(L'EXERCICE): Reproduisez telles quelles les lignes comprises entre celle qui contient « Task: Expand the list with Show more » et celle qui contient « (x=1145, y=98) », ces deux lignes incluses.

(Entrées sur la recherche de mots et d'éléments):

════════

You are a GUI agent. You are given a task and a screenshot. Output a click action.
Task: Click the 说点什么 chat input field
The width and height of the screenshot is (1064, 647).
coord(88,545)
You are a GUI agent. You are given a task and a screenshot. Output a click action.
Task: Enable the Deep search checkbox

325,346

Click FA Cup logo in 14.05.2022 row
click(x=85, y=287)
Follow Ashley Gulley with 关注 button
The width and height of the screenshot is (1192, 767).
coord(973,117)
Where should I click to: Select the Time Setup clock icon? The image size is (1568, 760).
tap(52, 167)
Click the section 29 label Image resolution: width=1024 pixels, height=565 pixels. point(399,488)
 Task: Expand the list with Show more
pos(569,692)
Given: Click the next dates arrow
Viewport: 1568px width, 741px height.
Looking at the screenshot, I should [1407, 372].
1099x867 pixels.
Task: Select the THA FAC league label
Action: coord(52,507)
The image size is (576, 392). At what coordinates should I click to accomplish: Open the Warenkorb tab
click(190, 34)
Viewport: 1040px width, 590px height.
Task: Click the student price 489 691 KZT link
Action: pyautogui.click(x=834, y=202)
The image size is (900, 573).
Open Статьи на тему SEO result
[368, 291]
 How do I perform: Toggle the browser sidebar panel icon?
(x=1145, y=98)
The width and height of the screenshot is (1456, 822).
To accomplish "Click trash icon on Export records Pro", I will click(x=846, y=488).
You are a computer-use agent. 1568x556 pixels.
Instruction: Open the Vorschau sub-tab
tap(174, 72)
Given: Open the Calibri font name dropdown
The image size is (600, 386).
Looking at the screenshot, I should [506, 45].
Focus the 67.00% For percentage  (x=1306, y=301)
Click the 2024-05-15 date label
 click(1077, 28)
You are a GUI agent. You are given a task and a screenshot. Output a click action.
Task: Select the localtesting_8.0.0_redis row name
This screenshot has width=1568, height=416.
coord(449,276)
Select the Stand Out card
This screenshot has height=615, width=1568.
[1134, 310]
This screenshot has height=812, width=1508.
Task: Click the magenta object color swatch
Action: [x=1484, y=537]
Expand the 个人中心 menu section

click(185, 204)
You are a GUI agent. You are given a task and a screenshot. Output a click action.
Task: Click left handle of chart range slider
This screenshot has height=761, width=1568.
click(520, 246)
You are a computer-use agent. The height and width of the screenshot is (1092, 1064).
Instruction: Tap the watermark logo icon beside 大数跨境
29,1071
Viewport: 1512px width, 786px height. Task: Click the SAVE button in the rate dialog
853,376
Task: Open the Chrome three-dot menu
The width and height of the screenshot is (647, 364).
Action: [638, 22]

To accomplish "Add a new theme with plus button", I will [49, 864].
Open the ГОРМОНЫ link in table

════════

(LE RÉSULTAT):
 Task: Expand the list with Show more
pos(569,692)
Given: Click the next dates arrow
Viewport: 1568px width, 741px height.
Looking at the screenshot, I should [1407, 372].
1099x867 pixels.
Task: Select the THA FAC league label
Action: coord(52,507)
The image size is (576, 392). At what coordinates should I click to accomplish: Open the Warenkorb tab
click(190, 34)
Viewport: 1040px width, 590px height.
Task: Click the student price 489 691 KZT link
Action: pyautogui.click(x=834, y=202)
The image size is (900, 573).
Open Статьи на тему SEO result
[368, 291]
 How do I perform: Toggle the browser sidebar panel icon?
(x=1145, y=98)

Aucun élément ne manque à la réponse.